So, how do you get rid of them? Entering the world of mouse control is stepping into a murky kingdom of bizarre word-of-mouth advice and infernal death machines. You could invest in a battery-operated "Zapper" that lures mice (and rats) into a narrow Kill Chamber and fries them with 100 volts. You could acquire a "glue board" on which the critter's little feet will get stuck, after which you can starve it to death or drown it or whack it with a shovel. You can go for the time-honoured mousetrap (they're known in the trade as "snap-traps"), but they tend to be frowned upon by professionals. "There is visible, audible, and scent trauma associated with a death in a snap-trap or glue-board," sniffs a trade-magazine advertisement for a Zapper. "Snap-traps can be bloody and always cause rodent disconfiguration". (Don't you just love that phrase, "rodent disconfiguration"?) The sharp-end professionals have for years used anticoagulants, which break down blood clots in the bloodstream, so that the mouse effectively bleeds to death.

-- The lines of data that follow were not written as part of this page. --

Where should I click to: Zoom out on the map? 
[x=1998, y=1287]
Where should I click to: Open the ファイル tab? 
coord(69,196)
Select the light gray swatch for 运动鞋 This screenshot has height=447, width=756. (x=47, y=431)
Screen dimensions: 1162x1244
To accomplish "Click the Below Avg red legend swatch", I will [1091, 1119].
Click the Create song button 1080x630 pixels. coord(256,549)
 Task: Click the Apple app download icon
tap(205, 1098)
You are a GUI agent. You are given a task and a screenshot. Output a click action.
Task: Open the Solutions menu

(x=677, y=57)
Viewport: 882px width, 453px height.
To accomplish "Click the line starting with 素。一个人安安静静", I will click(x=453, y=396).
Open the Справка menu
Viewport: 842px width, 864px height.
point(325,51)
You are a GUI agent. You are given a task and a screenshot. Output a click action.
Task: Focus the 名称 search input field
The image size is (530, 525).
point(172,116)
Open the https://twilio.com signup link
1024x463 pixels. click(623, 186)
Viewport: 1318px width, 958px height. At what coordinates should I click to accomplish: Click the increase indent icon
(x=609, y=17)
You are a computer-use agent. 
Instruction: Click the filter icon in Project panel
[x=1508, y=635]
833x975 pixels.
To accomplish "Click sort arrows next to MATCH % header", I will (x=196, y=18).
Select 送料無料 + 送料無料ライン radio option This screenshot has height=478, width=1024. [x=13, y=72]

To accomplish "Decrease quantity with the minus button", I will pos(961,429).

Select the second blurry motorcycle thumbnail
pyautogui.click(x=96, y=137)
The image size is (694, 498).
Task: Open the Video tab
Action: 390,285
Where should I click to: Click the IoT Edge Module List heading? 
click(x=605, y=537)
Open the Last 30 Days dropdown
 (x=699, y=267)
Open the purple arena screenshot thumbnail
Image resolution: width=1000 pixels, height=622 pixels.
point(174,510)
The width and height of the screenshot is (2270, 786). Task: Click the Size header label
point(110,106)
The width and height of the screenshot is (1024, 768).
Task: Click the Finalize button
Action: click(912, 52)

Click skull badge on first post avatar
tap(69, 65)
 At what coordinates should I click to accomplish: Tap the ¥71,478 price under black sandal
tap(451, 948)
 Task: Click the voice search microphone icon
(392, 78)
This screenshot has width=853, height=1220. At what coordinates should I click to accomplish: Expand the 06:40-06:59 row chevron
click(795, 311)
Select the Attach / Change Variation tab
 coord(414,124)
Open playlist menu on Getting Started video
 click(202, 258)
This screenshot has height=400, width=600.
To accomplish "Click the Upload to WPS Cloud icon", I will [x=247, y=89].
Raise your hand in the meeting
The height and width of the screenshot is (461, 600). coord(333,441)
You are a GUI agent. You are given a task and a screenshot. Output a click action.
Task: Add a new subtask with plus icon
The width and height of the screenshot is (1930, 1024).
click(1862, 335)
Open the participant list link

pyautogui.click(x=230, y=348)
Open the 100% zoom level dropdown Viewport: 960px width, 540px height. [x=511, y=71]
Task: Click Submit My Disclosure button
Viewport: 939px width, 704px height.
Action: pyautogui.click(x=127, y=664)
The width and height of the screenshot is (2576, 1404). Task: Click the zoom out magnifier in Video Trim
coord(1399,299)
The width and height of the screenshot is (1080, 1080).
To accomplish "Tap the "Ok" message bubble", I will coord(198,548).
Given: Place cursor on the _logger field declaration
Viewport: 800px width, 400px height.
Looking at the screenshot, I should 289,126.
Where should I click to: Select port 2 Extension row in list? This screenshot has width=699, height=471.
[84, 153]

Since the new Supermouse turned its back on anticoagulants, the controllers have switched to a devilish new plan: they feed them with the equivalent of a massive shot of vitamin D, which, in humans, builds up brittle bones. In the Mus musculus, it's a lethal hit of calcium, and the victims die three days later of kidney stones.

Whole laboratories of research chemists can be found plotting to rid the world of mice. Some elaborate planning is involved: scientists have found that some super-intelligent mice can connect a pain in their stomach with the grainy bait they fed on earlier that day, and will resolve not to feed on it again. So they're now working on a time-delay tactic, to poison a mouse over three days until it has forgotten which pile of food it ate from 48 hours earlier. Such painstaking labour! Such (it is, I'm afraid, the only word) rat-like cunning! So many man-hours devoted to the elimination of this tiny but multi-headed enemy. You'd almost think we were gripped by a kind of species embarrassment – as if we have to kill umpteen million mice to sever some connection or relationship they had with us.

You'd be almost right. Theorists in distant centuries suggested that there was a long-felt bond between mice and men, a fundamental sympathy that may not be as heartfelt as the handshake between Mickey Mouse and Leopold Stokowski in Fantasia, but which lurks atavistically in the human heart and makes us find the little rodents appealing, even as we plot their downfall. It may seem a little one-way, in that mice are parasitical on humans, but not vice versa. ("It goes back thousands and thousands of years," says Richard Strand. "That moment when mice decided that sticking close to humans was a pretty neat thing to do.") But it's there. Robert Burns, for instance, in To a Mouse, declared:

"I'm truly sorry Man's dominion
Has broken Nature's social union
An' justifies that ill opinion
Which makes thee startle
At me, thy poor, earth-born companion
An' fellow mortal!"

Just as we consider the ancient Tom & Jerry battle, as it moves into a new era of cool New Mice, a startling report was published this week in Nature, the impossibly abstruse scientific journal. An academic called Anne Weil, from Duke University, North Carolina, told the world of her discovery. She has found a mouse fossil, 125 million years old, preserved in Liaoning Province, China, a fossil with fur and paws and mammal characteristics, a fossil that – according to Ms Weil – could prove that humans are actually descended from mice.

Did you get that? Forget primates and The Descent of Man. We're all descended from mice. Of course, it's logical, really. We owe our being, our hands and teeth, our nesting-instinct and our constant search for food, we owe it all to the tiny rodents we've being trying to catch in traps for thousands of years. For centuries, we've been killing our ancestors and progenitors in mass, unconscious, Oedipal carnage.

No wonder they're fighting back. No wonder the bait-disdaining, poison-tolerating, gum-chewing wide-boy mouse has evolved itself. It's our ancestor. It's mad as hell. And it's not going to take it any more.